Sickleholme Nature Notes - July

Sickleholme Nature Notes

Although the hot weather lasted until almost the end of July, there were plenty of wildlife sightings during the month. On the 3rd, a family party of five Stoats entertained some of those playing in the EGGs Charity Day and a few days later two Brown Hares were seen; the latter a seemingly scarce species locally nowadays.

I continued to monitor the practice ground pond on a regular basis and my search for dragonflies finally paid off, when I found a small colony of Common Darter (the image shows the male). Around the water’s edge, I added Rosebay Willowherb, Knapweed and Clustered Dock to the wildflower species mentioned last month whilst also managing to sort out Water Snails, Water Boatmen, 7-Spot Ladybirds and several species of grass moth. In the heat of the day, the whole had the look of a very colourful oasis.

Elsewhere on the course, more seasonal wildflowers appeared with some rich patches of purple Betony off the 9th fairway and the first Harebells of the year. The latter are a personal favourite of mine although the sky-blue colouring of the flower heads may influence that, being more Coventry City than Sheffield Wednesday! Many of the wildflowers found on the course will attract butterflies and there were plenty of Gatekeepers (new for the year list) albeit that the commonest species remained Meadow Brown. One of the more attractive day flying moths was seen in mid-month in the form of a Six-spot Burnet (the image here is one that I took near to home) and I also saw another daytime moth, which is called Yellow Shell.

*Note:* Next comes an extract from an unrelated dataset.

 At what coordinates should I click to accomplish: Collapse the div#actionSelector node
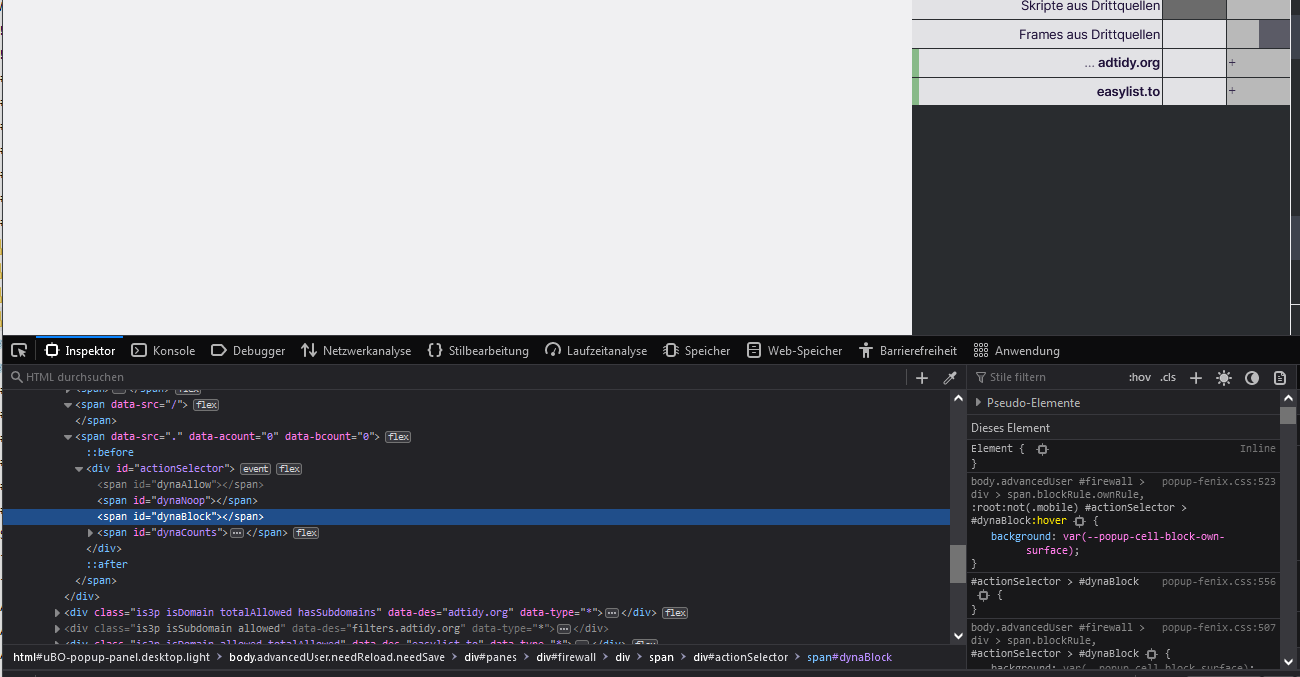(79, 469)
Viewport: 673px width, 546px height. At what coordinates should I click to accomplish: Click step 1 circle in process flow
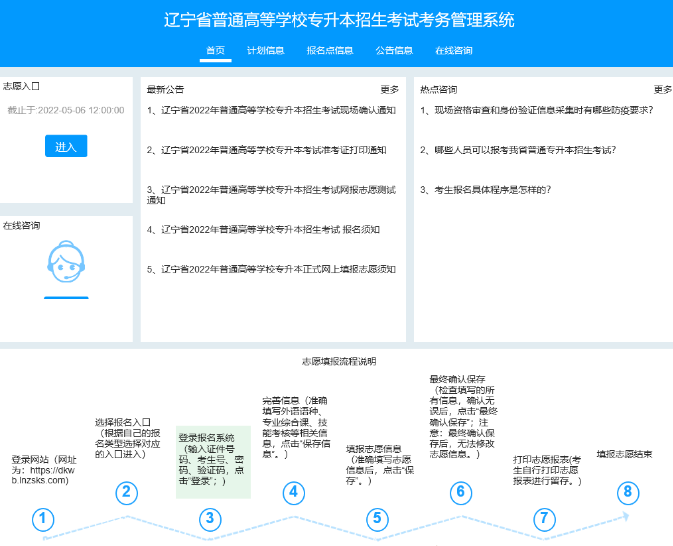click(x=42, y=519)

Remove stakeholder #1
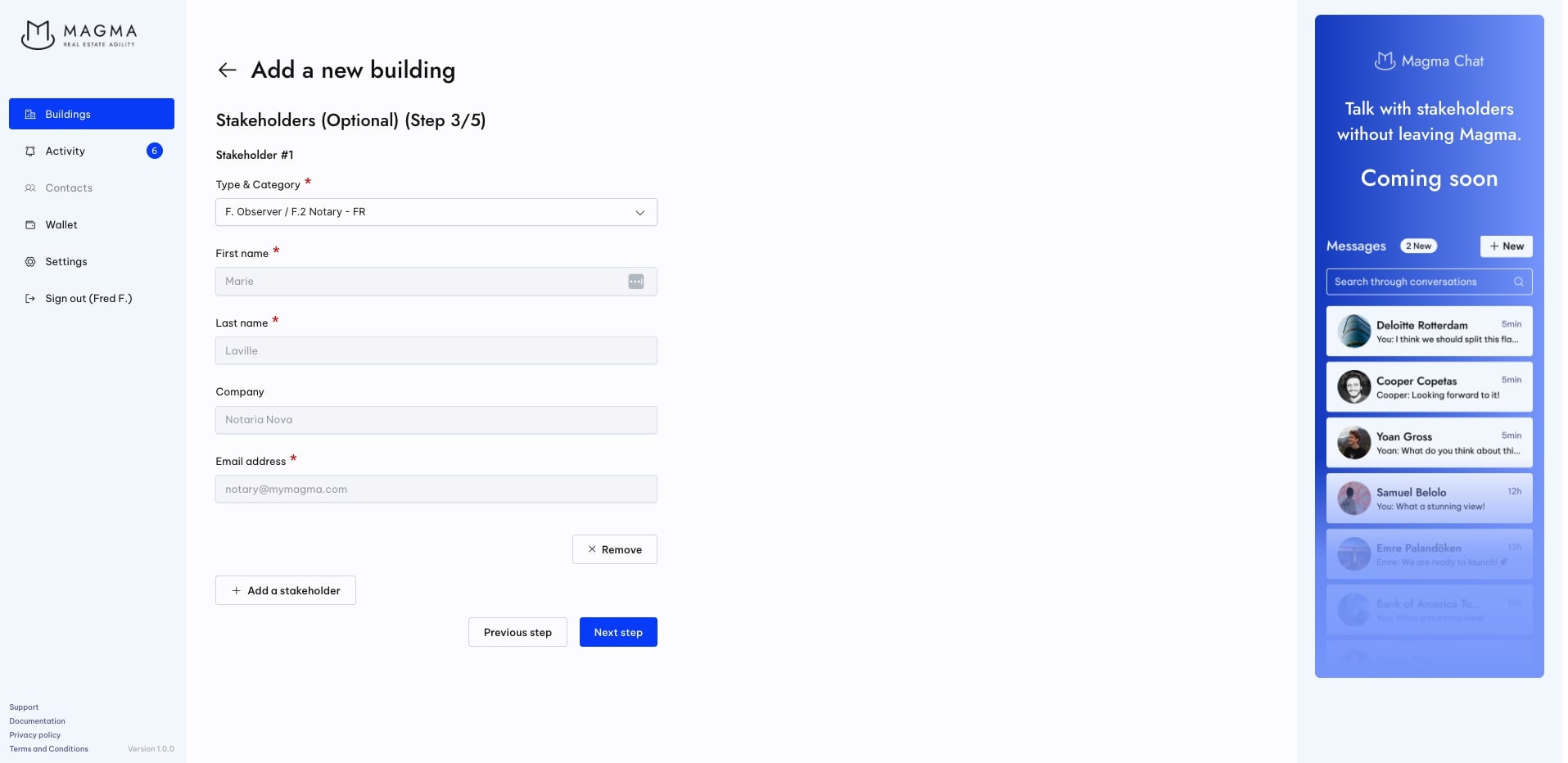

Most of our bird species had stopped singing by about the 12th, being well into their breeding season, and young birds could be heard calling for food. Those included two young Buzzards, Mistle Thrushes and some particularly noisy Jays. My best count of Swift was 16 over the car park early in the month. This will be the first species to leave us, heading southwards for the winter, and sightings after mid-August are rare. You may recall that earlier in the year, a Woodcock was found on a nest just beyond the 8th fairway. I have now learned from Mike Elsworth that birds “roding” (that is their display flight) just before dusk, was once quite a common sight towards the top of the course. As ever, plenty to see and enjoy.